The judges commended "Without a Home," directed by 24-year-old Rachel Fleischer, who set out by herself to document the lives of six homeless individuals and families over a four-year period.
The judges for feature films were Peter Brown, Chuck Disney and Todd Elgin.
They chose as the best narrative feature "A Deal Is a Deal," a British film directed by Jonathan Gershfield.
He invented a train driver who endures two people falling under his train. The driver hears that if three people suffer the same fate, he can retire with 10 years salary.
He sets out to find a willing victim.
The judges commended "A Lonely Place for Dying," directed by Justin Evans.
Shot in the New Mexico State Penitentiary, it pictures a CIA agent and a KGB defector in an abandoned prison.
The audiences also voted for their favorites.
They named "Go," an American film directed by Laren Poole as the best school film.
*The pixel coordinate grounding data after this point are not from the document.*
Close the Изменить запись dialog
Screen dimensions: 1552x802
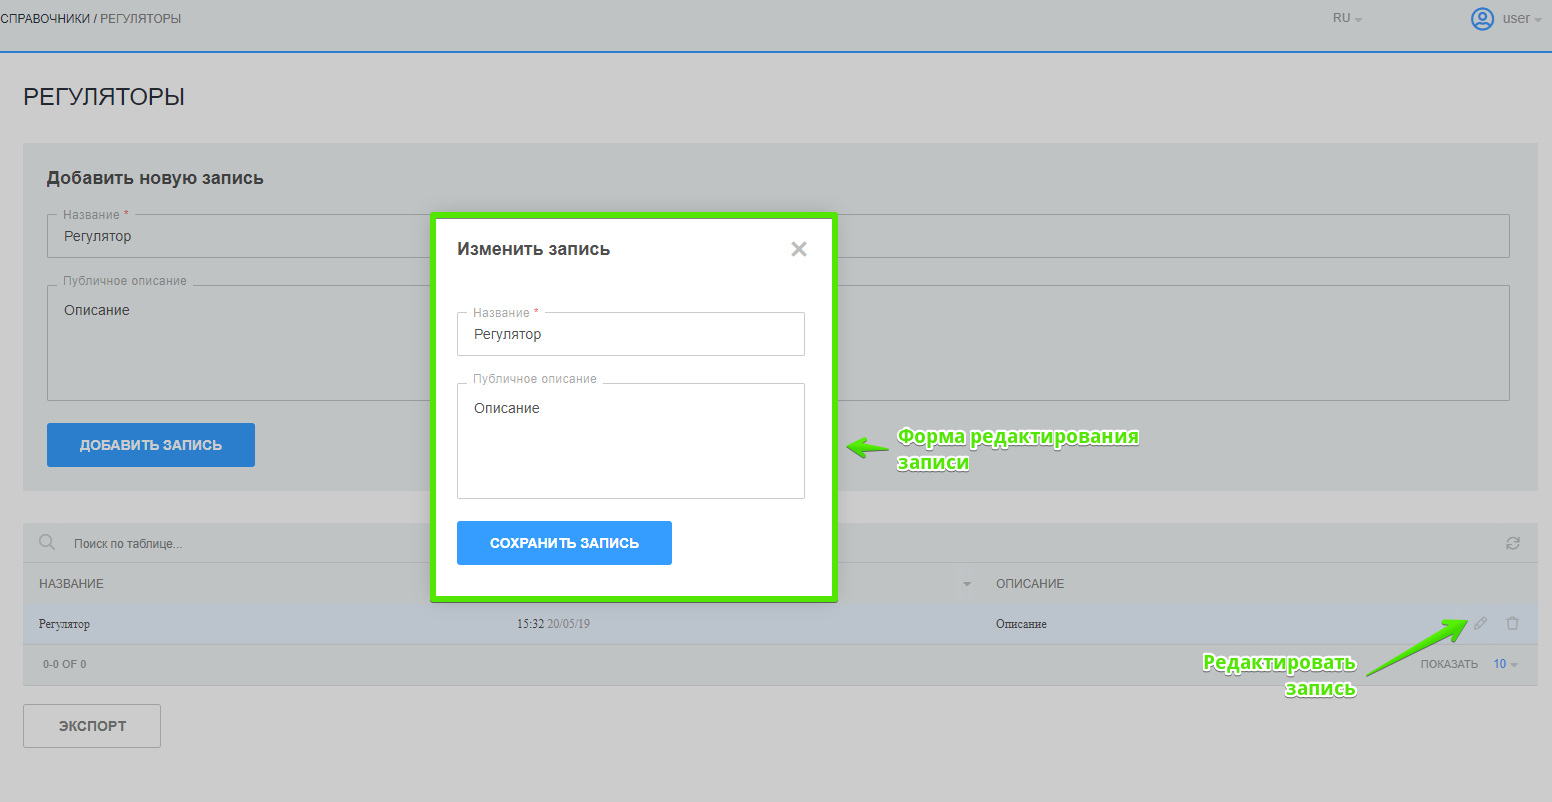(798, 249)
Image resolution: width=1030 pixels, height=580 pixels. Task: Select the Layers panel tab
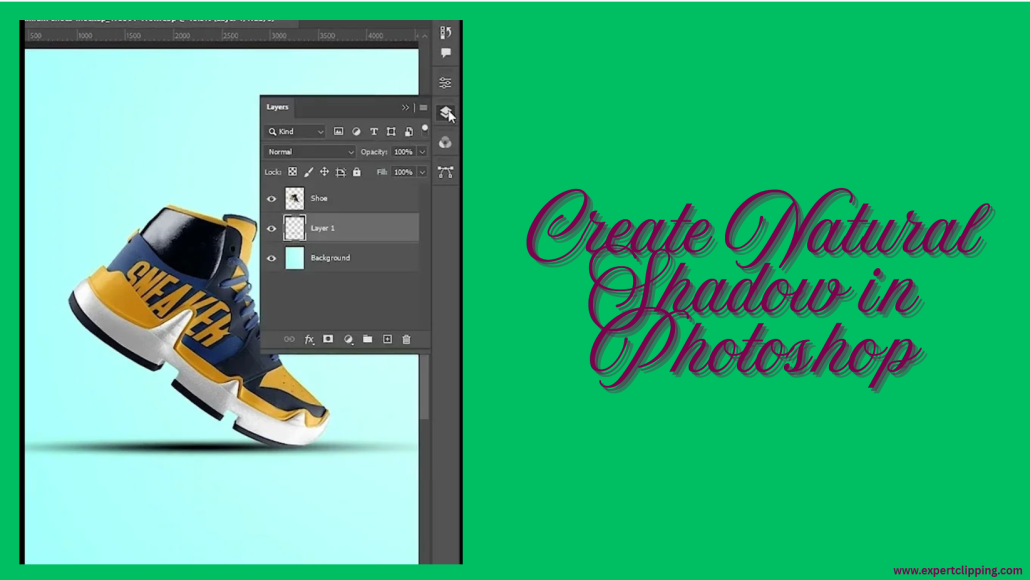[x=278, y=107]
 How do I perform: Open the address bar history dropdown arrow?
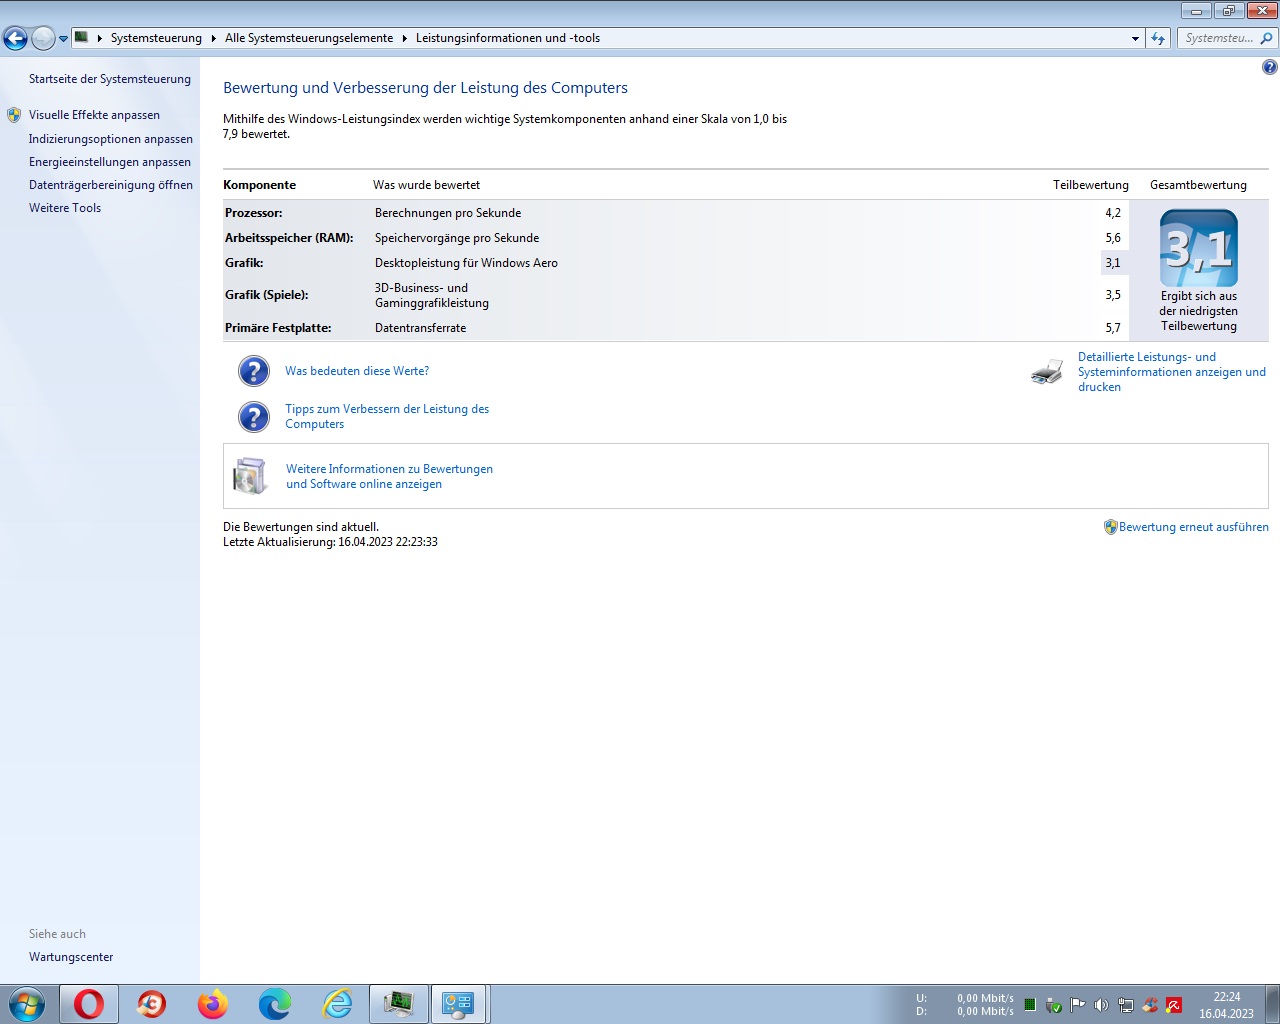tap(1135, 38)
It concerns 20 children who won a trip to see schools rebuilt in war-torn Uganda.
The moviegoers agreed with the judges that "Aston's Stones" was the best short.
They agreed with the judges twice more, naming "Under Our Skin" as the best documentary and "A Deal Is a Deal" as the best narrative feature.
The filmmakers themselves named "Chronic Town," directed by Tom Hines, as their favorite.
It centers on a lonely cab driver in Alaska who attempts suicide while on a bad acid trip.
The organizers gave their Independent Spirit Award to Dave Thibodeau, Bill Graham and Matt Vincent of the Ska Brewing Co. for their many contributions to the festivalSadly, the festival has ended for this year and, as of now, Fraughton said, there is no way for audiences to see the winners.
But she didn't rule out bringing the favorites back for a program.
There should be a popular demand for that.